── Trecho fornecido

Num cenário de consumo fragmentado, é desafiador entender como o brasileiro assiste à TV e principalmente mensurar essa audiência que está espalhada por multiplataformas e janelas. No segundo dia de Pay TV Forum 2024, evento organizado anualmente pelas publicações TELA VIVA e TELETIME, Adriana Pascale, partner insights manager Latam da Parrot Analytics, pontuou que, uma vez que os hábitos mudaram e novos canais de contato entraram na equação, a metodologia de medição também precisou mudar para acompanhar esse movimento.
A executiva contou que a Parrot hoje trabalha de forma a medir todo o ciclo de interação da audiência com os conteúdos. Na prática, isso significa que ela acompanha desde o momento em que uma pessoa viu o outdoor de divulgação de uma série nova na rua, chegou em casa e pesquisou a respeito, assistiu ao trailer e comentou nas redes sociais. "Capturamos toda essa atividade até chegar na última camada – que é, de fato, assistir ao conteúdo. Essa jornada é baseada na quantidade de esforço que cada ação demanda – um clique vale menos do que assistir a um episódio inteiro, por exemplo – e entregamos todas essas informações para os nossos clientes. Chamamos de análise de demanda, que nada mais é do que a popularidade do título", explicou.

────

Tarefa proposta A
Edite o trecho sobre medição de audiência começando em "Num cenário de" e terminando em "acompanhar esse movimento.", substituindo "desafiador" por "difícil".
Tarefa proposta B
Retome o trecho sobre medição de audiência e dê continuidade a ele a partir do ponto em que termina.
Os registros são um material separado do trecho.

── Registros extraídos

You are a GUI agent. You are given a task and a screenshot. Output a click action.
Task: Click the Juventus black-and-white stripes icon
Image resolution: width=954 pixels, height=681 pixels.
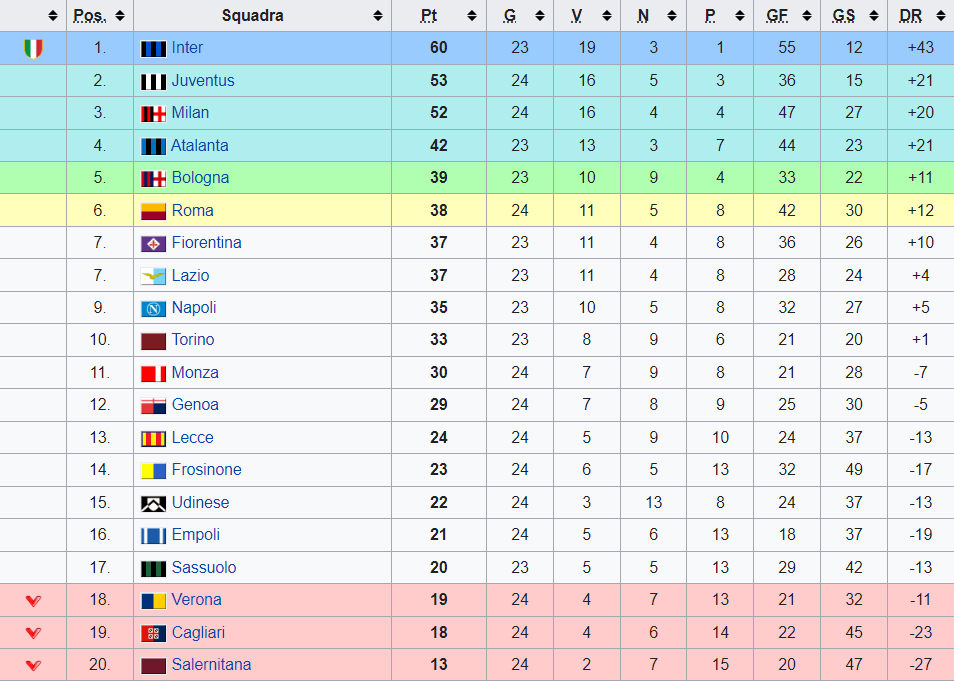pos(153,82)
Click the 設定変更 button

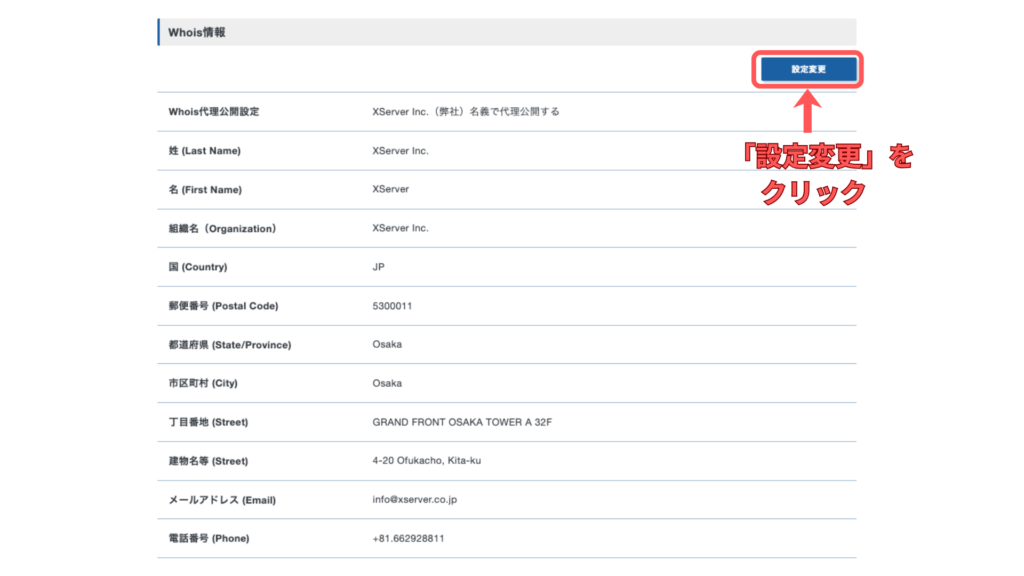(808, 69)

────

Resposta esperada A
Num cenário de consumo fragmentado, é difícil entender como o brasileiro assiste à TV e principalmente mensurar essa audiência que está espalhada por multiplataformas e janelas. No segundo dia de Pay TV Forum 2024, evento organizado anualmente pelas publicações TELA VIVA e TELETIME, Adriana Pascale, partner insights manager Latam da Parrot Analytics, pontuou que, uma vez que os hábitos mudaram e novos canais de contato entraram na equação, a metodologia de medição também precisou mudar para acompanhar esse movimento.

Resposta esperada B
Toda essa informação é entregue ao cliente, em sua totalidade, através de um portal. Existe ainda uma parte de consultoria, que consiste em decupar tudo isso dependendo das demandas apresentadas. "Entregamos a informação na totalidade e, depois, decepamos conforme as necessidades do parceiro. Analisamos a trajetória do cliente até chegar ao conteúdo e quantificamos quanto tempo ao todo foi dedicado à interação com aquele título. Isso é medição de audiência, numa forma diferente de olhar o resultado. Hoje, não posso mais me reter somente ao momento em que o público está diante do conteúdo, assistindo. A interação acontece durante o dia", ressaltou Pascale.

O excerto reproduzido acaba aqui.